Canada is the latest country to renew its focus on resilience with the Canadian regulatory body, the Office of the Superintendent of Financial Institutions (OSFI), currently consulting on new expectations for the way financial institutions manage third-party risk. This will closely mirror new regulations in other countries and will shake up the way institutions in the sector must operate.

Following the call for input from the OSFI, John Boruvka, Vice President, Sales - US for NCC Group Software Resilience, provides an overview of the key points to note.

What would the proposed new guidance involve?

The proposed changes will apply to all Federally Regulated Financial Institutions (FRFI), which includes all banks, loan companies and insurance firms. These firms will be required to implement stronger governance and risk management programmes to remain resilient throughout their supply chain.

Meanwhile, the OSFI has extended its definition of third-party risk to encompass everything from technology, cyber and data security through to operational, business continuity, supply chain and concentration risks.

An increasing reliance on third parties to deliver critical functions within the industry make the changes especially important as financial institutions undergo rapid digital transformation and expand their supply chain risk. Behind every digital transformation programme is a complex ecosystem of innovative third-party solutions with ever more reliance on the cloud, meaning that supply chain risk management becomes ever more important.

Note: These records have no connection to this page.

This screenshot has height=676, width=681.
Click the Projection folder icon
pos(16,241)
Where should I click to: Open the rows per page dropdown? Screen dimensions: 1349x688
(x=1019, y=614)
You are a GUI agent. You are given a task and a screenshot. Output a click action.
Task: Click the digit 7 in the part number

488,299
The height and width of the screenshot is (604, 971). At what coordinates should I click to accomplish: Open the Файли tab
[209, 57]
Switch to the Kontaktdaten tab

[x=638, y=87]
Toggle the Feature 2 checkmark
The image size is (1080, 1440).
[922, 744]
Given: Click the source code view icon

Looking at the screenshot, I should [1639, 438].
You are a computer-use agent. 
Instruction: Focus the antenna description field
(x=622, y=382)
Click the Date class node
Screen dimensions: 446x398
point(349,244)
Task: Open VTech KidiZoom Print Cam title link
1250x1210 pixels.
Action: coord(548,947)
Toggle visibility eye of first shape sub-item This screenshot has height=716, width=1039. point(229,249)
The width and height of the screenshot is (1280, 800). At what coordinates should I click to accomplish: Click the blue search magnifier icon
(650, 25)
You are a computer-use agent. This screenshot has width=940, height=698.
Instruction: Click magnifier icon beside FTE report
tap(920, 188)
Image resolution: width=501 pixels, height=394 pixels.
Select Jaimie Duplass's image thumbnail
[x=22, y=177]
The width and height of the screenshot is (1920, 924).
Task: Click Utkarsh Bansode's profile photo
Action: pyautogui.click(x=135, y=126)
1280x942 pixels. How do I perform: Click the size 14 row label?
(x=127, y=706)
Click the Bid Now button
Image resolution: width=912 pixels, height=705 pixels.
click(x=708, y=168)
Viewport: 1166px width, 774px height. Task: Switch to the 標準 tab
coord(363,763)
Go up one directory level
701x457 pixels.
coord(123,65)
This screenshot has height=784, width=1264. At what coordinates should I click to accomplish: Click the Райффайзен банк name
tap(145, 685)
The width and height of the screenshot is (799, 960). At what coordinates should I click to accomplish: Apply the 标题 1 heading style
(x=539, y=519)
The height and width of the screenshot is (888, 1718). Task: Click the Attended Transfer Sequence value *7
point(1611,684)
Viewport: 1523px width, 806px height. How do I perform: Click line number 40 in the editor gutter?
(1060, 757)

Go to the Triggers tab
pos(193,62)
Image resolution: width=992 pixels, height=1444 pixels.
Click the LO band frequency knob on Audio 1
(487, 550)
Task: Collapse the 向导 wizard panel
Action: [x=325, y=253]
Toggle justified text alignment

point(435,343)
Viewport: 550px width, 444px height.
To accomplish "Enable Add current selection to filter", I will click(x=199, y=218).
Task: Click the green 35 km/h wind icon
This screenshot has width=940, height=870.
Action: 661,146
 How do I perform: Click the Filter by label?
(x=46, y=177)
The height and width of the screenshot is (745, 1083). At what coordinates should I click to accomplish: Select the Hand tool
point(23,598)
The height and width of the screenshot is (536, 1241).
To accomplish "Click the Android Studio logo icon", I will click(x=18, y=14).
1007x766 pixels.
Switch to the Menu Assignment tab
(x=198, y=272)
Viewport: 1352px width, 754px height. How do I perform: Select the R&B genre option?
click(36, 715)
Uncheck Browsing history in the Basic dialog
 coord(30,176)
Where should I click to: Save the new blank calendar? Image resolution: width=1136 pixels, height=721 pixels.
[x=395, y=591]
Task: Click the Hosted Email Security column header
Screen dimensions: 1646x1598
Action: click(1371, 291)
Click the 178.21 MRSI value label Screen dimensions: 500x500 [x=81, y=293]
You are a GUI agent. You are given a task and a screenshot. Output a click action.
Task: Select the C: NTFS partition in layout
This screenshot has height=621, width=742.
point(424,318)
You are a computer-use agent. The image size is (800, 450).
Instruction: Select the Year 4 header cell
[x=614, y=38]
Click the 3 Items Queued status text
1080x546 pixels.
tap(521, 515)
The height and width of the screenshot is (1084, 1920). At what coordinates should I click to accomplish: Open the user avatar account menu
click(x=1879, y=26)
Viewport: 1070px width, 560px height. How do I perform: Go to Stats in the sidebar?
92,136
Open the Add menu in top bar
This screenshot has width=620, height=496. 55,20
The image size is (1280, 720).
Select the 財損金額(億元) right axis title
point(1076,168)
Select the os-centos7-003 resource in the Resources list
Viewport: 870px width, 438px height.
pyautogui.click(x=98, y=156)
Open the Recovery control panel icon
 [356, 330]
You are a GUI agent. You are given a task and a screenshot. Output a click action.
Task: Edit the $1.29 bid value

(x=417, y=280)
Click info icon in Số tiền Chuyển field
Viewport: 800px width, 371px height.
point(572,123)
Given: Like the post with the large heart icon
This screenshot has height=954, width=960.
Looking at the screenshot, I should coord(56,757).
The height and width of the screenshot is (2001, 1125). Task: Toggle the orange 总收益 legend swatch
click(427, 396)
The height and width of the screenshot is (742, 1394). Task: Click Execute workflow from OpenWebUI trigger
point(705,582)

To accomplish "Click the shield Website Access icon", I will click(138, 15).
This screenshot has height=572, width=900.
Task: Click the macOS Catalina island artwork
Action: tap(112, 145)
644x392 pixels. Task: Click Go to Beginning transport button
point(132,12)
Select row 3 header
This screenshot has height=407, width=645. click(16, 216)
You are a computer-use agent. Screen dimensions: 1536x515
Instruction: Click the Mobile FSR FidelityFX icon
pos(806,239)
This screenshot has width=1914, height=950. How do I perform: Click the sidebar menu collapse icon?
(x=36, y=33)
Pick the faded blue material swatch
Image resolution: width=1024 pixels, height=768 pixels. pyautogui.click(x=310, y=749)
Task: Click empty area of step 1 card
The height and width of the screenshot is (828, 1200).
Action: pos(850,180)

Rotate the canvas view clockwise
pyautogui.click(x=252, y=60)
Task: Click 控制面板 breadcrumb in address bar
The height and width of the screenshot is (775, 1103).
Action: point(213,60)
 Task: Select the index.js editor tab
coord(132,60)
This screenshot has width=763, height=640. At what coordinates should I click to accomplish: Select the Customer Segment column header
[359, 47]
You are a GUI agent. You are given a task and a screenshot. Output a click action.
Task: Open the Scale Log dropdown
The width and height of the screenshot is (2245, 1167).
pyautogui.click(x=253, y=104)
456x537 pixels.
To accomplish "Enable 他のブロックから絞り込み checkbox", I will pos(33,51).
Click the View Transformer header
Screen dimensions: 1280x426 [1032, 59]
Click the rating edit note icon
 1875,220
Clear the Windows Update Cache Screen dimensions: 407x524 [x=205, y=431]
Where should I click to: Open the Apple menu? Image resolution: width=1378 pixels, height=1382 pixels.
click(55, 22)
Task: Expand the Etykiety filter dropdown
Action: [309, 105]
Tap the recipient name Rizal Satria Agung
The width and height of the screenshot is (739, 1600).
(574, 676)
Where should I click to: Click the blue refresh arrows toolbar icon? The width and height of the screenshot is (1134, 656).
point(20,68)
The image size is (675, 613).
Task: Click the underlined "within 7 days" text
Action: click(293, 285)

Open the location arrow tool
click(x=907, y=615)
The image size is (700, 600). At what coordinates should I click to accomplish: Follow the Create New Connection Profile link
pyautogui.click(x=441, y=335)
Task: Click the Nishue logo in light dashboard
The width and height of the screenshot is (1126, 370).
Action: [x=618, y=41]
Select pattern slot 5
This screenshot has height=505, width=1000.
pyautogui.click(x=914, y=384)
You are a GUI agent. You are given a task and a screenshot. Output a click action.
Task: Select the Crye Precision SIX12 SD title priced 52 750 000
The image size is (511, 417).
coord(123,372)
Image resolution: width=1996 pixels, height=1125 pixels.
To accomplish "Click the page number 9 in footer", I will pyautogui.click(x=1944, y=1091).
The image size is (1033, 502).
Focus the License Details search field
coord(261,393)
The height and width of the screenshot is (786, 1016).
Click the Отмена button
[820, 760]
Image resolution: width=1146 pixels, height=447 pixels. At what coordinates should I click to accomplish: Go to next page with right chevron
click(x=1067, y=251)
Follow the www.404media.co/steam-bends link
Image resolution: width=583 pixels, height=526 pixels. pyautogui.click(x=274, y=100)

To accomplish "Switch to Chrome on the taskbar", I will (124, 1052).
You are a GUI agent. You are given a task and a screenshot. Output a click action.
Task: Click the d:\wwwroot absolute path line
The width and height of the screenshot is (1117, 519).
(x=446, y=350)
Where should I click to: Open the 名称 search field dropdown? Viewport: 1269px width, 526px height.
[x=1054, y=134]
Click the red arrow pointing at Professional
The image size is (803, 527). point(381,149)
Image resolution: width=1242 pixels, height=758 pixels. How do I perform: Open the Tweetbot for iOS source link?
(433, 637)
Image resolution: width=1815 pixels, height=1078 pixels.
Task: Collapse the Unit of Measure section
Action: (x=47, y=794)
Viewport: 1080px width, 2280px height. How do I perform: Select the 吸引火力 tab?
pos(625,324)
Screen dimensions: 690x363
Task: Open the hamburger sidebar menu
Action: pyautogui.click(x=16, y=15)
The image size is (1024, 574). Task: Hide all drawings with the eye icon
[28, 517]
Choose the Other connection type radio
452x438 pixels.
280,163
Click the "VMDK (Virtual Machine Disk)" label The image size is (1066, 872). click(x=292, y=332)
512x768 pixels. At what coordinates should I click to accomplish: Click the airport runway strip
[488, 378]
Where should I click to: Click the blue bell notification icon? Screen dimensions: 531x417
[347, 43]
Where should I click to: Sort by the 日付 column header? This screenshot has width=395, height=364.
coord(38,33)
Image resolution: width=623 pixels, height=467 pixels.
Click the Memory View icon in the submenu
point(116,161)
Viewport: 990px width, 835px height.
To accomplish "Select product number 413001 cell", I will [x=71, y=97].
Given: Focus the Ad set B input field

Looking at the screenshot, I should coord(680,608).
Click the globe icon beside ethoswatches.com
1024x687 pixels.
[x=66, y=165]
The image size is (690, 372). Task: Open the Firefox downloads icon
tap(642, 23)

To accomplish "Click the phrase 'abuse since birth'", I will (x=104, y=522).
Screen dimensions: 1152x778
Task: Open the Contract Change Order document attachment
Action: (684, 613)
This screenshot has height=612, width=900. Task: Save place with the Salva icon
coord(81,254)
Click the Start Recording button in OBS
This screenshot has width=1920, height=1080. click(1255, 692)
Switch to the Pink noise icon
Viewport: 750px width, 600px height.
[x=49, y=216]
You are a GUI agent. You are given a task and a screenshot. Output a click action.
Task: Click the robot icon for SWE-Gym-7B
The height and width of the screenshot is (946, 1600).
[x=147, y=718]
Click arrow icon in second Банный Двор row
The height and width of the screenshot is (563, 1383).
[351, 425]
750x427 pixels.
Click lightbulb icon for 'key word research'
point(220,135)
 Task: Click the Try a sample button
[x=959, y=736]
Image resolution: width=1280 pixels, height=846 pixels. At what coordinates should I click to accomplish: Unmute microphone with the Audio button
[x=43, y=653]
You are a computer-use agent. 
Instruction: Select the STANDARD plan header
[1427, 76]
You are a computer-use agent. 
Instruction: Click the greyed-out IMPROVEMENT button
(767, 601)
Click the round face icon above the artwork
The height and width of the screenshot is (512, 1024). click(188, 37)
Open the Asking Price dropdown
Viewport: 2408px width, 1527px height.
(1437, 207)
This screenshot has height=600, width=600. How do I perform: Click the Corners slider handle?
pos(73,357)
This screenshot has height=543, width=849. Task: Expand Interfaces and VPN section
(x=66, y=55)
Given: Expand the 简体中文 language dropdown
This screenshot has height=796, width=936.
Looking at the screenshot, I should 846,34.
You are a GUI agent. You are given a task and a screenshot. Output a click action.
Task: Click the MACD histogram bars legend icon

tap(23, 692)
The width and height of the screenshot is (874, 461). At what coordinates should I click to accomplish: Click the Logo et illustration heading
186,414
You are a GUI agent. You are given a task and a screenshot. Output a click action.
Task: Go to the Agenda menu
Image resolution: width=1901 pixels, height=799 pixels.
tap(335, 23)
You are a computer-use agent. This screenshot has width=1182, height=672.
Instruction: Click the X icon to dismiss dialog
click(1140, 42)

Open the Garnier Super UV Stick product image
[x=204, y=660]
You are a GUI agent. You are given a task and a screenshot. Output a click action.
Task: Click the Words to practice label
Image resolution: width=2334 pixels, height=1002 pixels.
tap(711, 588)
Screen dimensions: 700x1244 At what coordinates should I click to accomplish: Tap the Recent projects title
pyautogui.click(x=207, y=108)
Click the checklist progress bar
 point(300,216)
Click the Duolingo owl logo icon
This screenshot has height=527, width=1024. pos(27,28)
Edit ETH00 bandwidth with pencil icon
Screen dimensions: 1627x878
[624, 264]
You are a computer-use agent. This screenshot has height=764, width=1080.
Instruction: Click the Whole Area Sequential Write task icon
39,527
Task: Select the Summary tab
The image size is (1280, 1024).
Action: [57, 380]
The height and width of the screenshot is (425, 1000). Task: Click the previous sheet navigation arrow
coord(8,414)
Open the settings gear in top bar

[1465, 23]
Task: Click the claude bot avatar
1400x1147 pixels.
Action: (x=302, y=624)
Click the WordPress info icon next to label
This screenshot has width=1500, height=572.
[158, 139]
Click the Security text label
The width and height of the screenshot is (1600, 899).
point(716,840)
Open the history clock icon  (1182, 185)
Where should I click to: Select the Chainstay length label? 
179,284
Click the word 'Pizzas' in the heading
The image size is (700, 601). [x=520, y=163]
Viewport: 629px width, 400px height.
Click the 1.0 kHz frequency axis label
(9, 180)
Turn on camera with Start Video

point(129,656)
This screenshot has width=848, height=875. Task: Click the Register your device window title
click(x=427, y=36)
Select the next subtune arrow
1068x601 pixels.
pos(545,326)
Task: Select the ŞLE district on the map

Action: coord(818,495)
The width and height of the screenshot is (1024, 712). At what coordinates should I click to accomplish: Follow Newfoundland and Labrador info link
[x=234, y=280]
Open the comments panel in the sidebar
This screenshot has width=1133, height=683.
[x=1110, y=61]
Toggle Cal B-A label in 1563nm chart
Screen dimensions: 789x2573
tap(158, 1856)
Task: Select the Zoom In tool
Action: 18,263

What does this mean for organizations?

As a principle-based regulator, OSFI avoids outlining prescriptive and detailed rules, so does not advise specific solutions for operational continuity. This is different to other regulators around the world, such as the UK (PRA) and Singapore (MAS), which have explicitly encouraged organizations to utilize escrow solutions to strengthen resilience. That said, under the new guidelines, organizations will be required to establish exit strategies that ensure the continuity of critical services.

In OSFI’s revised B-10 guidelines, which outline the new approach, the regulator recommends that organizations implement holistic third-party risk management programs. These should include making specific arrangements to manage technology and cyber risk through the use of software escrow and verification and prioritizing resilience by design.

Escrow and verification solutions are vital to add reassurance and demonstrable proof of how services can be maintained during and after any disruption and should absolutely be at the core of any exit strategy.

What’s next for Canada regulation?

The OSFI invited public comments on its revised guidelines and issued the final guidelines in April 2023. This move from the OSFI marks Canada’s involvement in a global movement to strengthen resilience in the finance sector, and it is likely that we will see more similar regulatory guidance in Canada and beyond in the future.

In the meantime, institutions should establish clear roles and responsibilities, compliance with cyber standards, cloud-specific requirements and the consideration of cloud portability when managing and mitigating the risks of using third party suppliers.